Épreuves proposées>
1 > Selon l'article sur Sam Millar, combien d'années a-t-il passées à la prison de Long Kesh ?
2 > Rédigez la suite de l'article sur Sam Millar, en partant de sa dernière phrase.

Extrait du document>
- - -

Sam Millar ne triche pas, ni avec sa vie, ni avec l’écriture. Irlandais de Belfast, né en 1958, il sait avec quelle violence l’histoire s’est imposée dans ce coin oublié d’une Europe qu’on nous racontait être partout pacifiée.
IRA, prison, braquage, prison
Combattant de l’IRA, il fait connaissance avec la prison de Long Kesh pendant huit ans, ce Guantanamo où Thatcher laissa mourir d’une grève de la faim Bobby Sands et ses compagnons qui demandaient le statut de prisonnier politique.
Ensuite, Millar part aux Etats-Unis et comme le soldat perdu qu’il est devenu, il participe à un des plus célèbres braquages des années 90, celui de la Brinks à Rochester en 93. A nouveau la prison, à peine plus supportable que Long Kesh, la grâce accordée par Clinton deux ans plus tard et ensuite, retour au pays. Pour de plus amples renseignements sur Millar, il a tout raconté, sans pathos ni hyperbole, dans On The Brinks, son autobiographie disponible en Points Seuil.
Styliste du roman noir
Millar est un combattant, un survivant et un styliste du roman noir. Son dernier roman, Au scalpel, est une nouvelle enquête de son privé fétiche, Karl Kane. On peut penser que Karl Kane lui ressemble : un code de l’honneur rigoureux, une sensibilité d’écorché vif masquée par une virilité qu’il sait surjouée, une lucidité désespérée sur les noirceurs de l’âme humaine, la certitude que Dieu n’existe pas même si, en bon catholique irlandais minoritaire dans son propre pays, il l’invoque souvent, en vain évidemment.
Comme tout privé qui se respecte, Kane a une secrétaire, Naomi, mais pour le coup, elle est le grand amour de sa vie. Dans Au scalpel, Kane affronte des démons habituels qui n’en sont pas moins terrifiants : la pédophilie, le gangstérisme endémique lié à la came, la démence des assassins qui jouissent des souffrances qu’ils infligent.
On y verra deux gamines enfermées dans une cave : l’une a perdu toute sa famille et ne le sait pas et l’autre était en rupture de ban d’une institution religieuse où elle a tué un prêtre qui avait pris de très sales habitudes en lui enfonçant deux aiguilles à tricoter dans les yeux.

- - -

Quelques enregistrements:

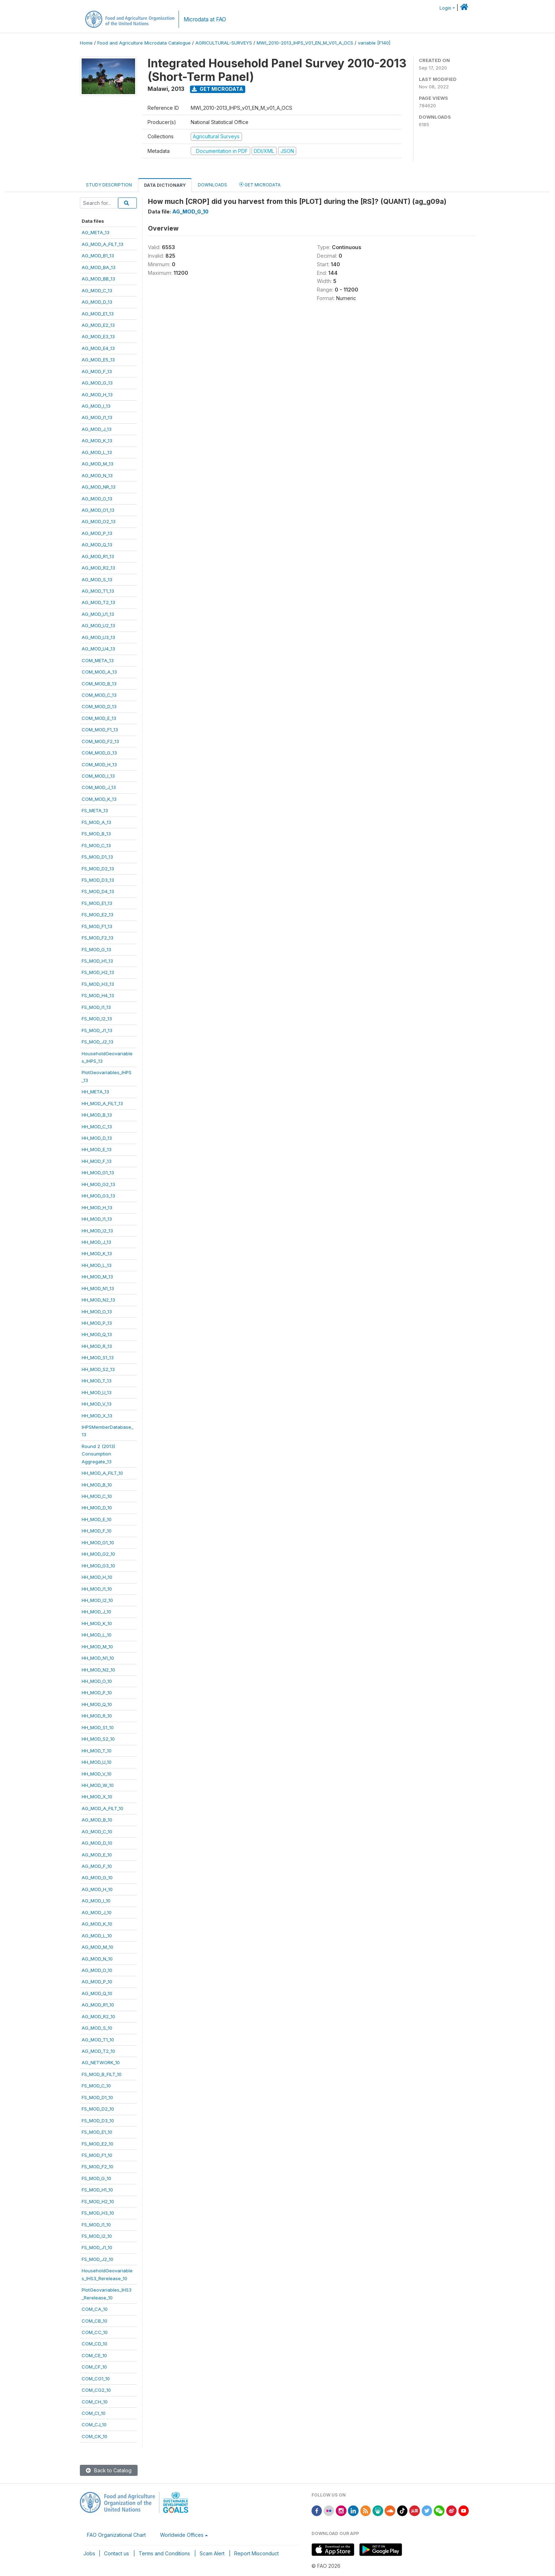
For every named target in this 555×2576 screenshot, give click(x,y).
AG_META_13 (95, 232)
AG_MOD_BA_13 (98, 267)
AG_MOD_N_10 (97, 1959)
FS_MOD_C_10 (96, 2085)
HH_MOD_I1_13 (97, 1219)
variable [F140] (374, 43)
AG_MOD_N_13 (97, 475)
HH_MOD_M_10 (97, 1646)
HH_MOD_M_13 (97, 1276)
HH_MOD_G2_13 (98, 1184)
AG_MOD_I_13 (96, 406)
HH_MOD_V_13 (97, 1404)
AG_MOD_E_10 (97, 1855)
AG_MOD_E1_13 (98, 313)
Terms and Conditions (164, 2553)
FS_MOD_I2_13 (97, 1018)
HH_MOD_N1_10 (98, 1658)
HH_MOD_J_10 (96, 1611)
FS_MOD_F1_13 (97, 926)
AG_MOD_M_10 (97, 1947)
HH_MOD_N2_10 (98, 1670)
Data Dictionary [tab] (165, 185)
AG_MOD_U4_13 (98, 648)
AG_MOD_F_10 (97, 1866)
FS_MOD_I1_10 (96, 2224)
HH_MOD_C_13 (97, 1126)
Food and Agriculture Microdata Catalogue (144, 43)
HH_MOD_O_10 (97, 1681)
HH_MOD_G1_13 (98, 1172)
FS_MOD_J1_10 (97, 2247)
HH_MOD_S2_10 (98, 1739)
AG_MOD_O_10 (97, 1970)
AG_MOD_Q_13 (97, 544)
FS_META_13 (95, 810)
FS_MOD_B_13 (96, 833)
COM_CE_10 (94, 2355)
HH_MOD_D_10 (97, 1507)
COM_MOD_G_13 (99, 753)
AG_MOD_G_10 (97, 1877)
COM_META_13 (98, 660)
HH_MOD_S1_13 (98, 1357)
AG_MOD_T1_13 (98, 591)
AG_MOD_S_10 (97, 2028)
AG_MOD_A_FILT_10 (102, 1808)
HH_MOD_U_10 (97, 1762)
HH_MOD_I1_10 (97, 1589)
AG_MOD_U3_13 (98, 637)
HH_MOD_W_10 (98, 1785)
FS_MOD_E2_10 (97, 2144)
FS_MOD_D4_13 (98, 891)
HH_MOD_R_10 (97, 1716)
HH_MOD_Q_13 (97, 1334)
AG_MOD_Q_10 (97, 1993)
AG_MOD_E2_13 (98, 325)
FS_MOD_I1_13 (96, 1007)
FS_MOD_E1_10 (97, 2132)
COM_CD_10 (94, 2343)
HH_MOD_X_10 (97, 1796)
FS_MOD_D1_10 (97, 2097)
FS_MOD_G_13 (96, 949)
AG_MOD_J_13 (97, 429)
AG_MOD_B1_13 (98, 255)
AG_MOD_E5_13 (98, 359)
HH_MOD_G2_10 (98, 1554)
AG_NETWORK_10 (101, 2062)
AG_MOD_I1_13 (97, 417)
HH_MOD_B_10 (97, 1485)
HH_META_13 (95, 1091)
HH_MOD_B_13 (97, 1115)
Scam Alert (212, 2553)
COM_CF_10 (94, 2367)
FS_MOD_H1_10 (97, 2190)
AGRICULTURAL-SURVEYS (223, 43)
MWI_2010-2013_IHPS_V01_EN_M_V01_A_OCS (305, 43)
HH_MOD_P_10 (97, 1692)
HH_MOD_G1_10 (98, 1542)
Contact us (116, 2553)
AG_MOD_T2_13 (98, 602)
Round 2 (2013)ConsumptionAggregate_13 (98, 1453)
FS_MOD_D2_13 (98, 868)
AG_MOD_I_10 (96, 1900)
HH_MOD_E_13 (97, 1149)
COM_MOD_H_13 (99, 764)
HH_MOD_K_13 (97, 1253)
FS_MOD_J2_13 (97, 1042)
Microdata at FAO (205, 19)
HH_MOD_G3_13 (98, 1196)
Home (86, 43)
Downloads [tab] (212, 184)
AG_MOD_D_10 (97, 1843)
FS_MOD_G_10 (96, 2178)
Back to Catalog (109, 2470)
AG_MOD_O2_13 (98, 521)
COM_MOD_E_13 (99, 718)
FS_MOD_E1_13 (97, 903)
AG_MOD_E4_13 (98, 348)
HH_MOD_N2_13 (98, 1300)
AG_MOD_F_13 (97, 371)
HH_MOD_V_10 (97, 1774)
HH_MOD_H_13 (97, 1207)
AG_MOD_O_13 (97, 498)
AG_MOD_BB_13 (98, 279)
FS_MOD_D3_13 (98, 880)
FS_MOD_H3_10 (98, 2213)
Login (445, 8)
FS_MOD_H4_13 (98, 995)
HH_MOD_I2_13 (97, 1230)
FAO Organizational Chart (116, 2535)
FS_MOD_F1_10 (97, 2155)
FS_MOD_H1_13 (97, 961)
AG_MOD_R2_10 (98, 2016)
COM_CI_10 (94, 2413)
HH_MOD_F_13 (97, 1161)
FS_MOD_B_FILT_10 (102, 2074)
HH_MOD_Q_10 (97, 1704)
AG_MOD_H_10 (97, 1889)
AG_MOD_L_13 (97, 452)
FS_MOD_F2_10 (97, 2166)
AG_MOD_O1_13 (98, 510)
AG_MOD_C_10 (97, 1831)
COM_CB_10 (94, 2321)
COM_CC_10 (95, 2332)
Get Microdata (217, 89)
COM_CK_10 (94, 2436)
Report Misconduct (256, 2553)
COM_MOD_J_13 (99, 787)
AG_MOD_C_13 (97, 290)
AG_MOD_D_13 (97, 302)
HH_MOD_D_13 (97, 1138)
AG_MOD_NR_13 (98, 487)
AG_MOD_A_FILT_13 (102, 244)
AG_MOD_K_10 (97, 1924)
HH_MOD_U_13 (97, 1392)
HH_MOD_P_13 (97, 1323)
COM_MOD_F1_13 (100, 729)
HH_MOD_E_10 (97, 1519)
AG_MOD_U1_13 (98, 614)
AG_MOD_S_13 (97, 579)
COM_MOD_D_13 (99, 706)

- - -

Résultats de l'exercice>
1 > Huit ans.

2 >
Une narration sans tunnels
On demande à Kane de retrouver la première gamine. Il comprendra assez vite qu’il connaît le malade qui les a enlevées puisque c’est le même qui a dévasté sa propre enfance. Comme rien n’est simple, il lui faut en même temps se débarrasser d’un mafieux londonien qui veut trouver de nouvelles parts de marché à Belfast.
Pourquoi prend-on un tel plaisir à lire Millar ? C’est tout bête, il sait raconter des histoires et contrairement à nombre de ses confrères et consœurs du roman noir, il ne se croit pas obligé de multiplier ces « tunnels » qui sont en fait des descriptions interminables, histoire de montrer que l’auteur est un bon élève qui a su se documenter.
Millar n’en a pas besoin, Millar nous donne à respirer la tristesse de Belfast, l’odeur d’un pub, l’allure d’une rue déserte en quelques lignes. On va vite chez Millar et cette rapidité est inversement proportionnelle à la profondeur psychologique à laquelle il sait plonger et à sa manière de traiter l’horreur, sans complaisance mais sans concessions.
L’envie de trinquer avec Kane
Le lecteur n’a qu’une envie, malgré tout, c’est de faire la connaissance de Karl Kane et d’aller trinquer avec lui et Naomi dans un pub, à condition qu’un flic politique de la Special Branch ne vienne pas faire de la provoc.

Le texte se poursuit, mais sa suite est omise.